__Given instruction__
In the items below, swap "Image resolution" for "Screen size" everywhere it occurs and reproduce every line with nothing else changed.

__Data lines__
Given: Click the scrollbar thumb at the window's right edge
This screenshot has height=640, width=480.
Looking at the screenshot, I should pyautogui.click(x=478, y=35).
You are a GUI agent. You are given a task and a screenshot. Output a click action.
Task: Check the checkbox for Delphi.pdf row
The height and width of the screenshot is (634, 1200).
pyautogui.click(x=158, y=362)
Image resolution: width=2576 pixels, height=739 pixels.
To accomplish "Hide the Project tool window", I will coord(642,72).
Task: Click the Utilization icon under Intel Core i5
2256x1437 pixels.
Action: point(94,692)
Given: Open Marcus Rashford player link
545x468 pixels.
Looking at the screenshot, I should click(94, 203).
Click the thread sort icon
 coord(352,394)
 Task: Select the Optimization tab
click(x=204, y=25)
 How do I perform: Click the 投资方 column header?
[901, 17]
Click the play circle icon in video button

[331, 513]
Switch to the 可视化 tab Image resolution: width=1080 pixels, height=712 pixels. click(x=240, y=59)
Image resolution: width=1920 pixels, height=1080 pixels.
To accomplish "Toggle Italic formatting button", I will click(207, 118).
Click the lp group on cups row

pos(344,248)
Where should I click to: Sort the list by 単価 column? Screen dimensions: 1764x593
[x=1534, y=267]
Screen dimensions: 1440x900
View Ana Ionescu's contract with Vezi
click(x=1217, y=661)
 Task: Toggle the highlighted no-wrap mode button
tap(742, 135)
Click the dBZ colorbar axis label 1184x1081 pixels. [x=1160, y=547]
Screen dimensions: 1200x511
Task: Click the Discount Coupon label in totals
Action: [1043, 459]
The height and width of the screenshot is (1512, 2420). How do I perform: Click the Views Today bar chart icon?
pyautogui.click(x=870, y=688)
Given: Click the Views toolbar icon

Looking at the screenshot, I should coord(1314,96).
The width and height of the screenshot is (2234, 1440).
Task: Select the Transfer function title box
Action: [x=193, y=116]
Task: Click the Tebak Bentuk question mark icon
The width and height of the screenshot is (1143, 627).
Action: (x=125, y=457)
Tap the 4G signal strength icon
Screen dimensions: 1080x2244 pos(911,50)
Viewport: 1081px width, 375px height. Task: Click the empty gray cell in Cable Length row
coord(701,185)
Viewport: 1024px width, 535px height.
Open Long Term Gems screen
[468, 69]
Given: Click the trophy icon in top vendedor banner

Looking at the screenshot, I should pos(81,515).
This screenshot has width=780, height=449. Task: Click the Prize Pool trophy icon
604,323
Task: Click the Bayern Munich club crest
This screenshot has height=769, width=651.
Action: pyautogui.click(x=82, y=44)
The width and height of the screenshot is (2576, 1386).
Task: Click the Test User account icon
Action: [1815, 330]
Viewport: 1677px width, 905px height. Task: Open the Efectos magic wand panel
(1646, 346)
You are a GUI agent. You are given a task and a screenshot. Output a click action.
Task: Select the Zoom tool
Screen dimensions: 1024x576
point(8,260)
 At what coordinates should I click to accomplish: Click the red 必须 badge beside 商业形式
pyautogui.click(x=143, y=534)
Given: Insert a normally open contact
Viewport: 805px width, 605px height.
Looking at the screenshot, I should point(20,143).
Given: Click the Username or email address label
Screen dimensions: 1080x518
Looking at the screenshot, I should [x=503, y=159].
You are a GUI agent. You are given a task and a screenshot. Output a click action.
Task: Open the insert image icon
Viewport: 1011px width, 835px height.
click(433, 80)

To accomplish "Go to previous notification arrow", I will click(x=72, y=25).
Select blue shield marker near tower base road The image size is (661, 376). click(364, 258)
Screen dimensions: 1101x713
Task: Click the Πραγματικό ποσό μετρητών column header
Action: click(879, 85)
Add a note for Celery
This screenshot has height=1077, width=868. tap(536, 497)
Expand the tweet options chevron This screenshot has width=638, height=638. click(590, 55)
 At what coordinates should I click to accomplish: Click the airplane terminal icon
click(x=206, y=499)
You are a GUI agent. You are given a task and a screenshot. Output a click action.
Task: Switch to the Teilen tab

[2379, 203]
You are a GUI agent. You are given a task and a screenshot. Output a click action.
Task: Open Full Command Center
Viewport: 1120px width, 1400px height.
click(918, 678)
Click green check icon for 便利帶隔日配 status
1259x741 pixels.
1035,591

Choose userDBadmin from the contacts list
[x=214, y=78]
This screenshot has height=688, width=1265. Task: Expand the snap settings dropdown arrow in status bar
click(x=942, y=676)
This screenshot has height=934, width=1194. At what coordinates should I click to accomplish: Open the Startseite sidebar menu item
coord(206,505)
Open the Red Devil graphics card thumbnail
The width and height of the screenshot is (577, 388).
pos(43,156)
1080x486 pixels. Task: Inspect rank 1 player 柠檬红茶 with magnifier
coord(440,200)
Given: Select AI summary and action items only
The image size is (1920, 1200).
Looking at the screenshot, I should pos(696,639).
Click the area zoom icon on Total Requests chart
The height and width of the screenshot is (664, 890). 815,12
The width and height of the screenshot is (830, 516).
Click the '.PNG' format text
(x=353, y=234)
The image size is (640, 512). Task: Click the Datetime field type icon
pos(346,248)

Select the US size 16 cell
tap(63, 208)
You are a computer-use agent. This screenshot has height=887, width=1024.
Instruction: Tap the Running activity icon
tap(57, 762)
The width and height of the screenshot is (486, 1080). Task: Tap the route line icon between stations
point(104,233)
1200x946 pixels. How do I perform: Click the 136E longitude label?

__Written solution__
Given: Click the scrollbar thumb at the window's right edge
This screenshot has height=640, width=480.
Looking at the screenshot, I should pyautogui.click(x=478, y=35).
You are a GUI agent. You are given a task and a screenshot. Output a click action.
Task: Check the checkbox for Delphi.pdf row
The height and width of the screenshot is (634, 1200).
pyautogui.click(x=158, y=362)
Screen size: width=2576 pixels, height=739 pixels.
To accomplish "Hide the Project tool window", I will coord(642,72).
Task: Click the Utilization icon under Intel Core i5
2256x1437 pixels.
Action: point(94,692)
Given: Open Marcus Rashford player link
545x468 pixels.
Looking at the screenshot, I should click(94, 203).
Click the thread sort icon
 coord(352,394)
 Task: Select the Optimization tab
click(x=204, y=25)
 How do I perform: Click the 投资方 column header?
[901, 17]
Click the play circle icon in video button

[331, 513]
Switch to the 可视化 tab Screen size: width=1080 pixels, height=712 pixels. click(x=240, y=59)
Screen size: width=1920 pixels, height=1080 pixels.
To accomplish "Toggle Italic formatting button", I will click(207, 118).
Click the lp group on cups row

pos(344,248)
Where should I click to: Sort the list by 単価 column? Screen dimensions: 1764x593
[x=1534, y=267]
Screen dimensions: 1440x900
View Ana Ionescu's contract with Vezi
click(x=1217, y=661)
 Task: Toggle the highlighted no-wrap mode button
tap(742, 135)
Click the dBZ colorbar axis label 1184x1081 pixels. [x=1160, y=547]
Screen dimensions: 1200x511
Task: Click the Discount Coupon label in totals
Action: [1043, 459]
The height and width of the screenshot is (1512, 2420). How do I perform: Click the Views Today bar chart icon?
pyautogui.click(x=870, y=688)
Given: Click the Views toolbar icon

Looking at the screenshot, I should coord(1314,96).
The width and height of the screenshot is (2234, 1440).
Task: Select the Transfer function title box
Action: [x=193, y=116]
Task: Click the Tebak Bentuk question mark icon
The width and height of the screenshot is (1143, 627).
Action: (x=125, y=457)
Tap the 4G signal strength icon
Screen dimensions: 1080x2244 pos(911,50)
Viewport: 1081px width, 375px height. Task: Click the empty gray cell in Cable Length row
coord(701,185)
Viewport: 1024px width, 535px height.
Open Long Term Gems screen
[468, 69]
Given: Click the trophy icon in top vendedor banner

Looking at the screenshot, I should pos(81,515).
This screenshot has width=780, height=449. Task: Click the Prize Pool trophy icon
604,323
Task: Click the Bayern Munich club crest
This screenshot has height=769, width=651.
Action: pyautogui.click(x=82, y=44)
The width and height of the screenshot is (2576, 1386).
Task: Click the Test User account icon
Action: [1815, 330]
Viewport: 1677px width, 905px height. Task: Open the Efectos magic wand panel
(1646, 346)
You are a GUI agent. You are given a task and a screenshot. Output a click action.
Task: Select the Zoom tool
Screen dimensions: 1024x576
point(8,260)
 At what coordinates should I click to accomplish: Click the red 必须 badge beside 商业形式
pyautogui.click(x=143, y=534)
Given: Insert a normally open contact
Viewport: 805px width, 605px height.
Looking at the screenshot, I should point(20,143).
Given: Click the Username or email address label
Screen dimensions: 1080x518
Looking at the screenshot, I should [x=503, y=159].
You are a GUI agent. You are given a task and a screenshot. Output a click action.
Task: Open the insert image icon
Viewport: 1011px width, 835px height.
click(433, 80)

To accomplish "Go to previous notification arrow", I will click(x=72, y=25).
Select blue shield marker near tower base road The image size is (661, 376). click(364, 258)
Screen dimensions: 1101x713
Task: Click the Πραγματικό ποσό μετρητών column header
Action: click(879, 85)
Add a note for Celery
This screenshot has height=1077, width=868. tap(536, 497)
Expand the tweet options chevron This screenshot has width=638, height=638. click(590, 55)
 At what coordinates should I click to accomplish: Click the airplane terminal icon
click(x=206, y=499)
You are a GUI agent. You are given a task and a screenshot. Output a click action.
Task: Switch to the Teilen tab

[2379, 203]
You are a GUI agent. You are given a task and a screenshot. Output a click action.
Task: Open Full Command Center
Viewport: 1120px width, 1400px height.
click(918, 678)
Click green check icon for 便利帶隔日配 status
1259x741 pixels.
1035,591

Choose userDBadmin from the contacts list
[x=214, y=78]
This screenshot has height=688, width=1265. Task: Expand the snap settings dropdown arrow in status bar
click(x=942, y=676)
This screenshot has height=934, width=1194. At what coordinates should I click to accomplish: Open the Startseite sidebar menu item
coord(206,505)
Open the Red Devil graphics card thumbnail
The width and height of the screenshot is (577, 388).
pos(43,156)
1080x486 pixels. Task: Inspect rank 1 player 柠檬红茶 with magnifier
coord(440,200)
Given: Select AI summary and action items only
The image size is (1920, 1200).
Looking at the screenshot, I should pos(696,639).
Click the area zoom icon on Total Requests chart
The height and width of the screenshot is (664, 890). 815,12
The width and height of the screenshot is (830, 516).
Click the '.PNG' format text
(x=353, y=234)
The image size is (640, 512). Task: Click the Datetime field type icon
pos(346,248)

Select the US size 16 cell
tap(63, 208)
You are a computer-use agent. This screenshot has height=887, width=1024.
Instruction: Tap the Running activity icon
tap(57, 762)
The width and height of the screenshot is (486, 1080). Task: Tap the route line icon between stations
point(104,233)
1200x946 pixels. How do I perform: Click the 136E longitude label?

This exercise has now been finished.